Sewaktu aku berdiri di gerbang depan menunggu adikku dengan kendaraannya untuk pulang, mas Avip berlari-lari kecil menghampiriku, “Si, sebelum kamu pulang aku mau ngomong ‘bentar”. “Ada apa mas?” tanyaku. “Kapan kamu balik ke Bandung ‘Si?” tanyanya. “Hari Selasa sore mas, naik kereta yang jam 9 malam dari Solo, karena hari Rabu aku sudah ngantor lagi” jawabku. “Begitu..ya…kok cepet sih…aku kira kamu baliknya masih minggu depan” katanya pelan. “Memang kenapa mas?” tanyaku. “Ehm..aku pengin main sebelum kamu balik ke Bandung ‘Si….boleh nggak kalau aku ke rumahmu hari Senin malem besok dan hari Selasa-nya pulang kerja sekalian nganter kamu ke stasiun?” pintanya dengan wajah yang agak menghiba tapi masih dengan senyum manisnya. Sejujurnya aku agak kaget mendengarnya dan tanpa kusadari tiba-tiba kurasakan ada suatu perasaan asing menyelinap di dadaku yang membuat aku agak ‘deg-deg pyur’ juga. “Ya sudah…kalau mas mau main aku tunggu di rumah hari Senin malem, kalau hari Selasa-nya mau nganter balik, ‘ntar kita omongin lagi saja pas hari Senin besok. Anyway, thanks ya mas” jawabku akhirnya. “Ok, thanks juga ya ‘Si. Cepetan tuh..adikmu sudah nungguin di kendaraannya, ’ntar dia ngambek lagi…see you tomorrow ‘Si…..bye” katanya. Sambil berlari kecil menuju kendaraan, kulambaikan tanganku ke mas Avip sambil setengah berteriak “..bye mas..see you…”

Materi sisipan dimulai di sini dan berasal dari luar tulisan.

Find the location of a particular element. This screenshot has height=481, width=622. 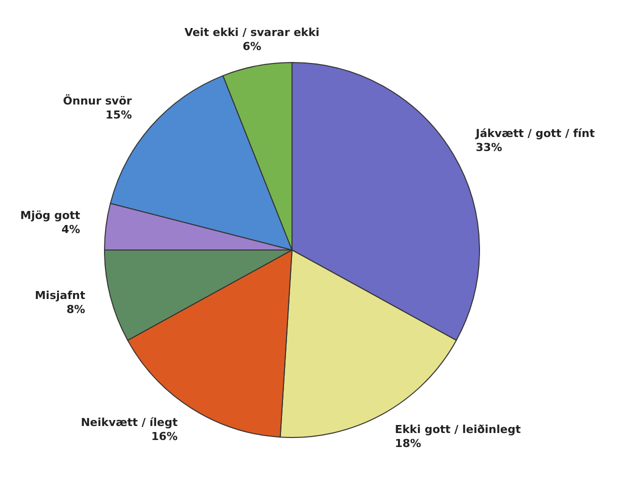

data-label: 4% is located at coordinates (70, 230).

Malamnya sewaktu aku ngobrol dengan kakakku di tempat tidur, kuceritakan tentang perkenalanku dengan mas Avip di pesta pernikahan sepupuku siang tadi. Kakakku cuma senyam-senyum dan ketawa-ketiwi saja sambil meledek ”Aduh yang asyik ‘mojok’ di pesta…sampai-sampai kakaknya nggak dianggep ‘babar blas’….kue-kue dan hidangan yang nyamleng pun tak mampu menggodamu untuk melahapnya…..mentang-mentang santapannya cowok cakep…kayaknya si upik “man-hater” mulai jatuh cinta ya.” Kesal juga aku dibuatnya, tapi memang aku tidak bisa menyembunyikan perasaan “asing” yang masih menyelimuti hatiku dan seakan terbaca jelas di wajahku oleh kakak yang sudah jagoan pacaran dan pinter menebak orang jatuh cinta. Setelah capai meledek, kakakku sempat sedikit menasehati, ”Kamu hati-hati ya kenalan sama Avip, apalagi katamu dia temenan sama si bandel Suga. Walaupun aku kenal dekat sama Mia-adiknya tapi aku juga nggak begitu kenal sama si Avip ini. Belum lagi nanti kalau kamu dengar komentar ibu tentang dia dan keluarganya, terutama tentang neneknya yang dulu musuhan sama keluarga pakdhe.” Sambil mencoba menutupi perasaanku, kujawab saja enteng “Iya, deh…dia besok khan cuma mau main saja.” Tak lama kemudian sudah kudengar suara dengkurannya, ternyata dia sudah terlelap tidur.

Kulihat jam di dinding kamar sudah menunjuk angka 12, sudah hampir satu jam kucoba memejamkan mataku, tapi mau tidur saja kok susah benar sih….bayangan senyum manis mas Avip di wajahnya yang ganteng dan teduh menari-nari di pelupuk mataku dan semua obrolan dan canda kita siang tadi terngiang kembali di telinga. “Mas Avip lagi mikirin aku juga nggak ya….dia bisa tidur nggak ya….Ya Allah, apakah aku sedang jatuh cinta…atau ‘kesengsem’ bahasa jawanya….”gumamku dalam hati.. Tapi aku kepikiran juga dengan ucapan kakakku sebelum tidur tadi, jangan-jangan mas Avip bandel dan ‘playboy’ juga kayak si Suga… jangan-jangan nanti si Suga marah kalau tahu mas Avip main ke rumah… jangan-jangan nanti ibu nggak suka melihat mas Avip main ke rumah…jangan-jangan nanti mas Avip diinterogasi sama ibu…..jangan-jangan…jangan-jangan…..sampai akhirnya aku terlelap sendiri capai dengan seribu pikiran dan pertanyaan yang menggantung.